A Medieval Nobleman Recalls a Visit to Champp’s Americana, Part 1

Yesterday, my friend Sextus and I repaired to the local Champp’s, ostensibly to watch the Cincinnati Bengals concuss and be concussed while ultimately prevailing in unremarkable fashion against a Buffalo Bills team starting a recently furloughed park ranger at QB. And sort of watch the other games at the same time.

Upon emerging from the vomitorium and scanning the myriad viewing surfaces scattered throughout this cellulite (and cellulose, lots of wood everywhere) coliseum, my heretofore fully functional, 20/20-but-full-disclosure-one-time-they-said-I-had-an-astigmatism eyeballs detected divers fauna of the canine(-murdering), bovine (Texans), and porcine (Andy Reid) varieties, multiple fellow felines, and three flavors of marauding vagrant folk. And yet neither the flaming coiffure of our field general, Andy Dalton, nor the drooping visage of coach Marvin Lewis were blasting my rods or my cones. With dread in my heart, I hailed the buxom concierge, inquiring, pray tell, did they fucking contract the Bengals late last night, JesusChristwhatthehellisgoingon? Crestfallen, she replied that my beloved bestriped Bengals had been besmirched, banishéd to the patio, because “the manager is a Browns fan.”
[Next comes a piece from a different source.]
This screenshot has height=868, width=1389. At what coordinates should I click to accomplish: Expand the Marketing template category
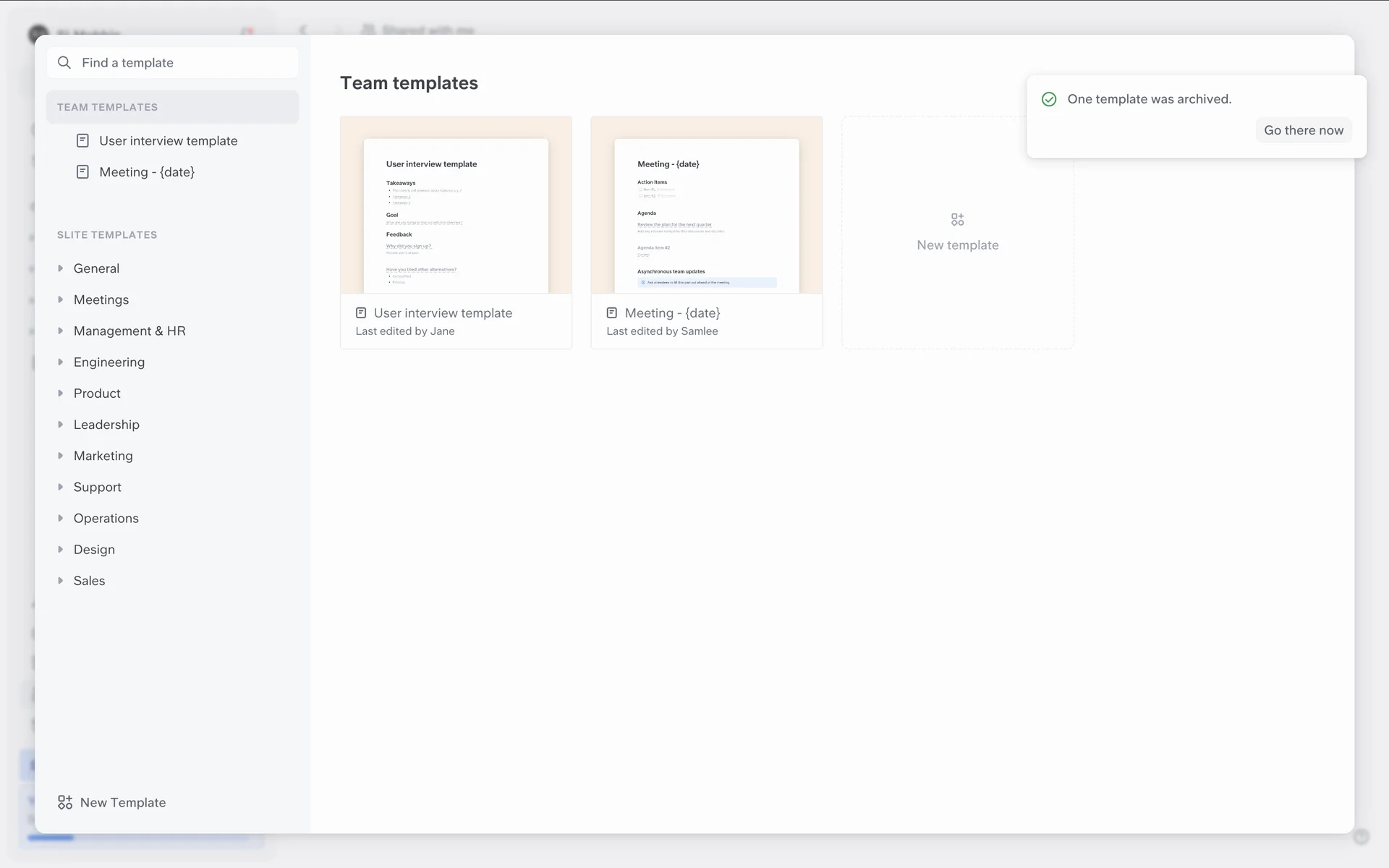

Abscond to yon patio? What choice did we have? Jettisoned like common detritus, we emerged onto said terrace, which, as promised by the friendly hosting wench, contained two televisions projecting our quarry, positioned as polar opposite ends of the space, perhaps in an attempt by the diabolical manager to have both screens create an infinite strange loop of glare upon the other. Euclid, however, would prevail this day.We scanned the area for lifeforms, immediately noticing a rather large group of bipeds sporting identical t-shirts proclaiming the wearer to be one of Maggie’s Magical Magpies or some bullshit; I actually have no idea what they said. Upon further exploration, Sextus’ tricorder was able to detect a group of septuagenarians at our seven o’clock (which, had I thought to inform them at the time of their relative location, the mere uttering of words representing such a late hour may have induced a fatal torpor).Averse to offending the bluehairs with our wanton and profane commentary, we alit next to Maggie and her brood. Little did we know, magpie nesting behavior includes spontaneous bouts of swordplay, and it was not long before these roustabouts began rudely jostling us with each parry and riposte. There was no time to wonder whether the Depend Adult Undergarments® cupping those bedsored buttocks would be a suitable dike for the staccato series of sharts surely surmising from these postprandial pensioners. Menus in hand, we gingerly approached the blast radius.